GIVEN TASK
Reproduce the following material word for word, keeping every line, number and bracket unchanged.

AVAILABLE RECORDS
>>>>>
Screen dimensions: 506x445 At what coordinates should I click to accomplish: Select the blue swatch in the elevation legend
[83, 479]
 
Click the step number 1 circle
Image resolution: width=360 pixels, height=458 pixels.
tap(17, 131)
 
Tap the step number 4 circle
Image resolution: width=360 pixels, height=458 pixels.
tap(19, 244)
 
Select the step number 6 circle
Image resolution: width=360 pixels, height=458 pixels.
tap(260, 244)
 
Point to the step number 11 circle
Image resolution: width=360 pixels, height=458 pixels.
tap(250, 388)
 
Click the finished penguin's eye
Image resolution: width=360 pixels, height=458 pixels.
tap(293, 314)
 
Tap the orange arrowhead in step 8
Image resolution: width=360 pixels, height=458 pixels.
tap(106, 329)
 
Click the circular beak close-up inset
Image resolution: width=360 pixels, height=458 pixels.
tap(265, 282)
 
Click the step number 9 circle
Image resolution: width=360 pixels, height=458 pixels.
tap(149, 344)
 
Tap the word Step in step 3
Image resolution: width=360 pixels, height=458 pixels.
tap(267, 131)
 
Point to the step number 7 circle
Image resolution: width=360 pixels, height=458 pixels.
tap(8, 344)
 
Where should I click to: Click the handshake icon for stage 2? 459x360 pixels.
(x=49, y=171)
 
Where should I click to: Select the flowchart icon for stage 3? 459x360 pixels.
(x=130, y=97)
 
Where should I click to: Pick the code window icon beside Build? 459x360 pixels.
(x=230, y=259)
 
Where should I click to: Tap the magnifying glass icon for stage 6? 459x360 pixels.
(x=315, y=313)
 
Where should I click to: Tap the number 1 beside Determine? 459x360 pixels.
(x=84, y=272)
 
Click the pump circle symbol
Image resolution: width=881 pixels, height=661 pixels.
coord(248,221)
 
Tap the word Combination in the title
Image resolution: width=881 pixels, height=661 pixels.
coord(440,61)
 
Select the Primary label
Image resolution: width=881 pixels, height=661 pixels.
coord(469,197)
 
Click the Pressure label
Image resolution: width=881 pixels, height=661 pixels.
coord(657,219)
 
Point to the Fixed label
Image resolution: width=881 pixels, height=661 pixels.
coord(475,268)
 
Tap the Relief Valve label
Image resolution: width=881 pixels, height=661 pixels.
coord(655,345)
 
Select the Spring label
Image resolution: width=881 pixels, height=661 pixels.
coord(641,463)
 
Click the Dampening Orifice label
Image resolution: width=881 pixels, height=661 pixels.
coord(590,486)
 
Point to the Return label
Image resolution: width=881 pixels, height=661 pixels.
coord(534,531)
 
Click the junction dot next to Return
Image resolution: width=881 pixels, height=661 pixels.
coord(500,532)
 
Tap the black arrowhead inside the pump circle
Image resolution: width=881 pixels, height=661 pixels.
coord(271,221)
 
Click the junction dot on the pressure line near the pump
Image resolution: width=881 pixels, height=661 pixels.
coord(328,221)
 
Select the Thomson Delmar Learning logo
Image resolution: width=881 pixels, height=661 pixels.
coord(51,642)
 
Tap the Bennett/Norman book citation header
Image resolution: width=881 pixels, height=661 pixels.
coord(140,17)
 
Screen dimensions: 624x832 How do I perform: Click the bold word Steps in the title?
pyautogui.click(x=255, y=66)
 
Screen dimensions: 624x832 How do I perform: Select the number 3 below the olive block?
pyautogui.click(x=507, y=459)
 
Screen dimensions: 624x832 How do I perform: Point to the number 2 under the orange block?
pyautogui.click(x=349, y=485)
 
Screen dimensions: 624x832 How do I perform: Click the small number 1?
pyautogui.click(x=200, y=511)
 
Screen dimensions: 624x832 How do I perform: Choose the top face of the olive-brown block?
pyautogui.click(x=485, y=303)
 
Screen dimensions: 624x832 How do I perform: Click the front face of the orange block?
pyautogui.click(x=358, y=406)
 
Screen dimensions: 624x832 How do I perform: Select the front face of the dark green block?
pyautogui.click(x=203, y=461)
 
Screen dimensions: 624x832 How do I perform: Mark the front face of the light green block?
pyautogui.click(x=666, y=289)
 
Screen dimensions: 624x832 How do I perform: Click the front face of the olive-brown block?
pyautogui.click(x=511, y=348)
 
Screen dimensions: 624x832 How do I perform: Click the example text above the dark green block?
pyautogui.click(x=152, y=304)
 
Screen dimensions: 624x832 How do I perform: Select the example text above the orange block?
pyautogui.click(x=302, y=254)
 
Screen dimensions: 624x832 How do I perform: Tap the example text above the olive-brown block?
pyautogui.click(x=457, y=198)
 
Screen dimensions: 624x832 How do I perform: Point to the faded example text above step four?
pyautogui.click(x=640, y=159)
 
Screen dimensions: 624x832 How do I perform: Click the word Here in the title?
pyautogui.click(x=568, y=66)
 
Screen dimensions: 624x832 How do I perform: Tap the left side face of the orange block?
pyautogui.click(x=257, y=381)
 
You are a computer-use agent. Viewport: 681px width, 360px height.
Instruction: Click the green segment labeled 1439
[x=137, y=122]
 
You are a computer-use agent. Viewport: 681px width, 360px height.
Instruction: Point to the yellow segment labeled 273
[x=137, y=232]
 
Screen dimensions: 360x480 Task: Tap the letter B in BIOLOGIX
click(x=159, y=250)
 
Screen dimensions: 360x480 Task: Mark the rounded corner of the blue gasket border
<<<<<
RESPONSE TO THE TASK
Screen dimensions: 506x445 At what coordinates should I click to accomplish: Select the blue swatch in the elevation legend
[83, 479]
 
Click the step number 1 circle
Image resolution: width=360 pixels, height=458 pixels.
tap(17, 131)
 
Tap the step number 4 circle
Image resolution: width=360 pixels, height=458 pixels.
tap(19, 244)
 
Select the step number 6 circle
Image resolution: width=360 pixels, height=458 pixels.
tap(260, 244)
 
Point to the step number 11 circle
Image resolution: width=360 pixels, height=458 pixels.
tap(250, 388)
 
Click the finished penguin's eye
Image resolution: width=360 pixels, height=458 pixels.
tap(293, 314)
 
Tap the orange arrowhead in step 8
Image resolution: width=360 pixels, height=458 pixels.
tap(106, 329)
 
Click the circular beak close-up inset
Image resolution: width=360 pixels, height=458 pixels.
tap(265, 282)
 
Click the step number 9 circle
Image resolution: width=360 pixels, height=458 pixels.
tap(149, 344)
 
Tap the word Step in step 3
Image resolution: width=360 pixels, height=458 pixels.
tap(267, 131)
 
Point to the step number 7 circle
Image resolution: width=360 pixels, height=458 pixels.
tap(8, 344)
 
Where should I click to: Click the handshake icon for stage 2? 459x360 pixels.
(x=49, y=171)
 
Where should I click to: Select the flowchart icon for stage 3? 459x360 pixels.
(x=130, y=97)
 
Where should I click to: Pick the code window icon beside Build? 459x360 pixels.
(x=230, y=259)
 
Where should I click to: Tap the magnifying glass icon for stage 6? 459x360 pixels.
(x=315, y=313)
 
Where should I click to: Tap the number 1 beside Determine? 459x360 pixels.
(x=84, y=272)
 
Click the pump circle symbol
Image resolution: width=881 pixels, height=661 pixels.
coord(248,221)
 
Tap the word Combination in the title
Image resolution: width=881 pixels, height=661 pixels.
coord(440,61)
 
Select the Primary label
Image resolution: width=881 pixels, height=661 pixels.
coord(469,197)
 
Click the Pressure label
Image resolution: width=881 pixels, height=661 pixels.
coord(657,219)
 
Point to the Fixed label
Image resolution: width=881 pixels, height=661 pixels.
coord(475,268)
 
Tap the Relief Valve label
Image resolution: width=881 pixels, height=661 pixels.
coord(655,345)
 
Select the Spring label
Image resolution: width=881 pixels, height=661 pixels.
coord(641,463)
 
Click the Dampening Orifice label
Image resolution: width=881 pixels, height=661 pixels.
coord(590,486)
 
Point to the Return label
Image resolution: width=881 pixels, height=661 pixels.
coord(534,531)
 
Click the junction dot next to Return
Image resolution: width=881 pixels, height=661 pixels.
coord(500,532)
 
Tap the black arrowhead inside the pump circle
Image resolution: width=881 pixels, height=661 pixels.
coord(271,221)
 
Click the junction dot on the pressure line near the pump
Image resolution: width=881 pixels, height=661 pixels.
coord(328,221)
 
Select the Thomson Delmar Learning logo
Image resolution: width=881 pixels, height=661 pixels.
coord(51,642)
 
Tap the Bennett/Norman book citation header
Image resolution: width=881 pixels, height=661 pixels.
coord(140,17)
 
Screen dimensions: 624x832 How do I perform: Click the bold word Steps in the title?
pyautogui.click(x=255, y=66)
 
Screen dimensions: 624x832 How do I perform: Select the number 3 below the olive block?
pyautogui.click(x=507, y=459)
 
Screen dimensions: 624x832 How do I perform: Point to the number 2 under the orange block?
pyautogui.click(x=349, y=485)
 
Screen dimensions: 624x832 How do I perform: Click the small number 1?
pyautogui.click(x=200, y=511)
 
Screen dimensions: 624x832 How do I perform: Choose the top face of the olive-brown block?
pyautogui.click(x=485, y=303)
 
Screen dimensions: 624x832 How do I perform: Click the front face of the orange block?
pyautogui.click(x=358, y=406)
 
Screen dimensions: 624x832 How do I perform: Select the front face of the dark green block?
pyautogui.click(x=203, y=461)
 
Screen dimensions: 624x832 How do I perform: Mark the front face of the light green block?
pyautogui.click(x=666, y=289)
 
Screen dimensions: 624x832 How do I perform: Click the front face of the olive-brown block?
pyautogui.click(x=511, y=348)
 
Screen dimensions: 624x832 How do I perform: Click the example text above the dark green block?
pyautogui.click(x=152, y=304)
 
Screen dimensions: 624x832 How do I perform: Select the example text above the orange block?
pyautogui.click(x=302, y=254)
 
Screen dimensions: 624x832 How do I perform: Tap the example text above the olive-brown block?
pyautogui.click(x=457, y=198)
 
Screen dimensions: 624x832 How do I perform: Point to the faded example text above step four?
pyautogui.click(x=640, y=159)
 
Screen dimensions: 624x832 How do I perform: Click the word Here in the title?
pyautogui.click(x=568, y=66)
 
Screen dimensions: 624x832 How do I perform: Tap the left side face of the orange block?
pyautogui.click(x=257, y=381)
 
You are a computer-use agent. Viewport: 681px width, 360px height.
Instruction: Click the green segment labeled 1439
[x=137, y=122]
 
You are a computer-use agent. Viewport: 681px width, 360px height.
Instruction: Point to the yellow segment labeled 273
[x=137, y=232]
 
Screen dimensions: 360x480 Task: Tap the letter B in BIOLOGIX
click(x=159, y=250)
 
Screen dimensions: 360x480 Task: Mark the rounded corner of the blue gasket border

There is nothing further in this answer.